A streamlined operation in London, alongside the new sustainable investment team running £1.2bn in partnership with Aviva, was an attractive platform for building third-party assets, she suggested. ATS is set to move into profit later this year for the first time since 2005.

"Our prices have gone up but we are still cheapest," the chief executive said.

Set up as an online platform to encourage ultra low-cost investment into Alliance Trust and cheap access to other investments, ATS has attracted more than 60,000 customers but fewer than half of them are share- holders in the trust.

However, the reforms now sweeping across the financial product market will make pricing of both advice and platforms transparent for the first time, and are ideally suited both to ATS and the trust itself.

"The two big words are trust and transparency," Ms Garrett-Cox said. "We have got to practise what we preach and we are lucky to have 'trust' as part of our name."
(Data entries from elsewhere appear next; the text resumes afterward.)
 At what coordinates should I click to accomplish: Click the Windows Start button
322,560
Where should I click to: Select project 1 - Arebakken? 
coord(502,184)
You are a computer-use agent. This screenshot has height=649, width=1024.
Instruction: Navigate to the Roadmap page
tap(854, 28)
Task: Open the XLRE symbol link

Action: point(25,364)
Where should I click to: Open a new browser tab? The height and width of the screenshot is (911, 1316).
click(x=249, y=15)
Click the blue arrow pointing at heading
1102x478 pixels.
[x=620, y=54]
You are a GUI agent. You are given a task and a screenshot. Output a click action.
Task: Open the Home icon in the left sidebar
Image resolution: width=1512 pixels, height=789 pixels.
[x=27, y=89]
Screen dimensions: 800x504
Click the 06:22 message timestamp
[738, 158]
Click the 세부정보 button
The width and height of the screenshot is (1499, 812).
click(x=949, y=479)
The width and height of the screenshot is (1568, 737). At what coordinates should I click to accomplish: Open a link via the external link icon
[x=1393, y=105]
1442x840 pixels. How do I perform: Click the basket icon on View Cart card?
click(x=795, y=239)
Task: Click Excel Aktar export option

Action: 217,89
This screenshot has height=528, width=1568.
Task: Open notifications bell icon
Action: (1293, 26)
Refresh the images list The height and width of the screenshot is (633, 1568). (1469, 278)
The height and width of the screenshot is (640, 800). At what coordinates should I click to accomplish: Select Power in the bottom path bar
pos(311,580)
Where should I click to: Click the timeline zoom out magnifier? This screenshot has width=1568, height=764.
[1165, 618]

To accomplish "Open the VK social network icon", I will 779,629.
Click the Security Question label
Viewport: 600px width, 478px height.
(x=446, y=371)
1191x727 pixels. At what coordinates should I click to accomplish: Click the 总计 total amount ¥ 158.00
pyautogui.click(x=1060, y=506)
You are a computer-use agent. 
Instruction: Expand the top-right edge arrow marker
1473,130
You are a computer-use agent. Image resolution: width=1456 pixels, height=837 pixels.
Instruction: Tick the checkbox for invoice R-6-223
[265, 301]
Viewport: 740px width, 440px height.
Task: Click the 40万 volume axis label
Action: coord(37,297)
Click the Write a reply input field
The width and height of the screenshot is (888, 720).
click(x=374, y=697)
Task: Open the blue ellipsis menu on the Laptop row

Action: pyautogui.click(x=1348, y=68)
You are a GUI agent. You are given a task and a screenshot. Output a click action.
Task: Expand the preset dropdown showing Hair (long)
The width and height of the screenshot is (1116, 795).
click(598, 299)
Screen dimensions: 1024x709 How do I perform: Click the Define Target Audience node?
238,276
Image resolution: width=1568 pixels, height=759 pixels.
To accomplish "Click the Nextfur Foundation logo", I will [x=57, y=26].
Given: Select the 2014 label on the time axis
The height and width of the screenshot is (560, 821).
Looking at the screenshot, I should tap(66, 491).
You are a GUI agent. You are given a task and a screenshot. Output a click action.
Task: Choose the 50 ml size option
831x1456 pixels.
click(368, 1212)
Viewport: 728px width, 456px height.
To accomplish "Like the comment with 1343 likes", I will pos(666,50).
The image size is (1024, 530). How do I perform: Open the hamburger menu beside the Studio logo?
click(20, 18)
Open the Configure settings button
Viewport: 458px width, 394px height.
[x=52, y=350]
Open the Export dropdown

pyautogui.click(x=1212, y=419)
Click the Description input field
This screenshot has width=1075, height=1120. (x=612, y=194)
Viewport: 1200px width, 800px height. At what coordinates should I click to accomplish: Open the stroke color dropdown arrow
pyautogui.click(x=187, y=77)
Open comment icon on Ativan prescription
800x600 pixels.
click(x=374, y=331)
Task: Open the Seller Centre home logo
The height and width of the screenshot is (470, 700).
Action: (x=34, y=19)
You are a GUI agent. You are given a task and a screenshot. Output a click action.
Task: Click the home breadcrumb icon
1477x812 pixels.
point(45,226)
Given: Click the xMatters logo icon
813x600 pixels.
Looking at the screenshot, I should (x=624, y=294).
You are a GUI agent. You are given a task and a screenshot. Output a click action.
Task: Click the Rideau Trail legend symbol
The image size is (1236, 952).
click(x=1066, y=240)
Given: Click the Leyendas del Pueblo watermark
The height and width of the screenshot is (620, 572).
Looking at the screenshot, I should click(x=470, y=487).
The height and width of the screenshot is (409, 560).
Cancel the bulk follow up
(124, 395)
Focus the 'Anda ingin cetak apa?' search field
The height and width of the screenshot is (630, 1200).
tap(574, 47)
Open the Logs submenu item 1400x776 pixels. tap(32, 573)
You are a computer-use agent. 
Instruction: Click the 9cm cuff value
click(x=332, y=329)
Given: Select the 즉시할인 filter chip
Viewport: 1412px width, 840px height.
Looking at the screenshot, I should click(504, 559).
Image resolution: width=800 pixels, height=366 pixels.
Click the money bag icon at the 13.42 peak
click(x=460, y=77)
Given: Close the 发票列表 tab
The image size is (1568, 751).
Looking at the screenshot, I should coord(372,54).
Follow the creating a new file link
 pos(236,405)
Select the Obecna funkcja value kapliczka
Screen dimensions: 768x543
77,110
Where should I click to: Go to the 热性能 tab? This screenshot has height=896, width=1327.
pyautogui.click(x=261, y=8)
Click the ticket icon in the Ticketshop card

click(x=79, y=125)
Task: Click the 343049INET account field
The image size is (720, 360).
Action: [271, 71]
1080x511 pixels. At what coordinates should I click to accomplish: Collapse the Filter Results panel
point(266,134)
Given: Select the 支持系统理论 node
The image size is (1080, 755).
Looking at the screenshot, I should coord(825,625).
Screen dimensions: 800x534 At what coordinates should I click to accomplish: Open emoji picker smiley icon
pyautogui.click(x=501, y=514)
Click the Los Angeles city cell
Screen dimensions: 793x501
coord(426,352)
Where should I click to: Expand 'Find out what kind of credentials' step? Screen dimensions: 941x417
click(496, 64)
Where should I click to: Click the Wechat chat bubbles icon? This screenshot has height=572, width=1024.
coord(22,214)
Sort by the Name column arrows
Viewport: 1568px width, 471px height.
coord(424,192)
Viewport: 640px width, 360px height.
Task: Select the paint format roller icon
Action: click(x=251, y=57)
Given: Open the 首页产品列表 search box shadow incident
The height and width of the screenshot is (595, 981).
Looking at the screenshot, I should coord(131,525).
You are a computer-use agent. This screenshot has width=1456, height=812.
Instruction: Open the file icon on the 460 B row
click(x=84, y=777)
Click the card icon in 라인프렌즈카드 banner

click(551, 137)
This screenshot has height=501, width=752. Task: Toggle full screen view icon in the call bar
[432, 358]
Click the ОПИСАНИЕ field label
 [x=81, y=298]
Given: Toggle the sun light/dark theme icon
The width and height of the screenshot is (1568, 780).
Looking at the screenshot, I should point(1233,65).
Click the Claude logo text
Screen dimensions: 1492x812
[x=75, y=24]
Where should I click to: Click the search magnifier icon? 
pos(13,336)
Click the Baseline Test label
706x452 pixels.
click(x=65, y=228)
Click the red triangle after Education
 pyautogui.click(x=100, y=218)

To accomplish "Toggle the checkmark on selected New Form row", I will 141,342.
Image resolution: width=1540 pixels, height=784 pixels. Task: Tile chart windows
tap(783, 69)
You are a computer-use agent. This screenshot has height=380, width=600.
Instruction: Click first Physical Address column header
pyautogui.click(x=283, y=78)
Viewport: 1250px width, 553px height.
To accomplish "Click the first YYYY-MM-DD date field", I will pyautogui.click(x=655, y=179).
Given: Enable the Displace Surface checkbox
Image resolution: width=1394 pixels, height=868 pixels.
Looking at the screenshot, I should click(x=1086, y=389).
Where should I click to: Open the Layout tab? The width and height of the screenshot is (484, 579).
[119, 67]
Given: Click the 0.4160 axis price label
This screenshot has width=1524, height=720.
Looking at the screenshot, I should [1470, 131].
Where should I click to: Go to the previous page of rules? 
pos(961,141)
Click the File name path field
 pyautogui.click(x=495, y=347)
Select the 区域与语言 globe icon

Ms Forseke said: "It is those businesses who are prepared to think radically about how to look after their customers who will win."

ATS has been at the forefront of highlighting how investment managers usually pay to have their funds showcased on other platforms, adding perhaps 0.75% to investment costs, whereas market leader Hargreaves Lansdown has been seen as resisting the regulatory pressure for transparent pricing.

Ms Garrett-Cox said many ATS competitors "may have to review their business models".

Meanwhile, the trust has been hauling itself back up the performance league. Ms Garrett-Cox is at last able to boast that it is "above average" in the global growth investment trust sector over one to five years, and says it shows the trust's performance reliability is returning to "what it was like in the mid-1980s".

However, its investment style, criticised in the past as being "closet tracker", has now caught up with the times, with stocks being halved from 200 to just 105 in the past three months, yield being sought from overseas, and "more interesting" opportunities in the mid-market being hunted.

"We have sold out of a few less liquid stocks in less liquid markets and are putting more money into markets we really believe in," she said. Latterly that means the US rather than emerging markets.

That in turn means Alliance Trust ought to attract attention on all the investment platforms in the new consumer world, where investment trusts will, for the first time, compete for advisers' attention on a level playing-field with commission-free open-ended funds.

Ms Garrett-Cox said: "We should benefit from any incremental business the investment trust sector as a whole sees, and as the biggest and most liquid global growth trust we will gain our share of the interest."

The top team insists that Alliance's centre of gravity will always be Dundee, where it employs 250 against 20 in London, but says the Edinburgh office is a competitive advantage, enabling it to attract big company chiefs to its door rather than chase after them in a City forum.

Among so few major independent Scottish players in the key financial sector, Alliance's insistence that "our reputation is growing while others are in defence mode" is reassuring.